> **THE EXERCISE**
Restate the Eno River sewage article between "Flooding from Tropical" and "sewage into the Eno River.", inclusive, changing "damaged" to "disrupted".

> **TEXT BLOCK**
- - - -

Millions of gallons of sewage flowed into the Eno River. Is it harmful?
Flooding from Tropical Depression Chantal damaged wastewater systems in Durham and Hillsborough last week, sending millions of gallons of sewage into the Eno River.
Durham reported 6.8 million gallons of untreated wastewater spilled into the Eno River, while Hillsborough reported 188,000 gallons, according to the N.C. Department of Environmental Quality’s Division of Water Resources (DWR).
“DWR reminds the public to exercise caution near floodwaters, and to not swim in floodwaters,” the agency said. “Floodwaters may contain sewage, hazards and unknown substances and should be avoided.”
DWR is still awaiting sewage amounts from a third spill in Hillsborough. Utilities Director Marie Strandwitz said the town is working on a total overflow estimate but that the town’s plant processes roughly 1.4 million gallons on a dry day. About 75% of that goes through the River Pump Station.

- - - -

Interface element records
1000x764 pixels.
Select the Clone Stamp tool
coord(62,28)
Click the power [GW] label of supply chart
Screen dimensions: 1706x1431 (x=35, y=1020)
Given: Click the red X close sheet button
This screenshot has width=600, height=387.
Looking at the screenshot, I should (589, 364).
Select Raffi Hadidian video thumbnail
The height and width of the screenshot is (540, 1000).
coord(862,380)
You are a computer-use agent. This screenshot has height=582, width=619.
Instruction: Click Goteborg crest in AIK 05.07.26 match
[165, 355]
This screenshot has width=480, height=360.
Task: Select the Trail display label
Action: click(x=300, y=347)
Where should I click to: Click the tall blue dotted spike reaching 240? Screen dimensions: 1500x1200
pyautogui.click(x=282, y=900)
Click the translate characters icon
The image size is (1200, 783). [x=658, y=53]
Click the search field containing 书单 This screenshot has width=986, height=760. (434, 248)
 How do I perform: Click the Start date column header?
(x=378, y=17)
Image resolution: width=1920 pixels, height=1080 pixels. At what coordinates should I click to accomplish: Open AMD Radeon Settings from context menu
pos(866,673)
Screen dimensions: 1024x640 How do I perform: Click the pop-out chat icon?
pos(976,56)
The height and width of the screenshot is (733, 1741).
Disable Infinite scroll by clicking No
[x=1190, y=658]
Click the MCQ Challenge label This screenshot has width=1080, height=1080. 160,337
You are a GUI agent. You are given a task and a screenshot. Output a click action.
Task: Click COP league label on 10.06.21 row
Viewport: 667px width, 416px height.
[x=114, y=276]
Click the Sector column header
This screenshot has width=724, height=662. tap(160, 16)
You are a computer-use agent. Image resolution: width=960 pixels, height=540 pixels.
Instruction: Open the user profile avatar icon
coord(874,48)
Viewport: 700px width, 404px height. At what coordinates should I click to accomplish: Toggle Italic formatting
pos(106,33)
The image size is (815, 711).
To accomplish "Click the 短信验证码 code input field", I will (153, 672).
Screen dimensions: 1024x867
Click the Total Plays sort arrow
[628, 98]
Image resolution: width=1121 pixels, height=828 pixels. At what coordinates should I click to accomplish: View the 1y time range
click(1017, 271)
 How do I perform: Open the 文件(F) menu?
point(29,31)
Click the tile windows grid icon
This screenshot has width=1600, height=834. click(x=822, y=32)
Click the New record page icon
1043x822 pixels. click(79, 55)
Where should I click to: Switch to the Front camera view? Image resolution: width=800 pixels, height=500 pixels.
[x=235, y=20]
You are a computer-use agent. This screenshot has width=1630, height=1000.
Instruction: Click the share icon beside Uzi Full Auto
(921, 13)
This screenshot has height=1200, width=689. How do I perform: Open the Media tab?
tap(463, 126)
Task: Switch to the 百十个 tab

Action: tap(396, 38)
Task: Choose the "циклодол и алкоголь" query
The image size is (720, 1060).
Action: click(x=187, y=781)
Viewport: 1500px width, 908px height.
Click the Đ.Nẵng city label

- - - -

> **ANSWER FOR THE TASK**
Flooding from Tropical Depression Chantal disrupted wastewater systems in Durham and Hillsborough last week, sending millions of gallons of sewage into the Eno River.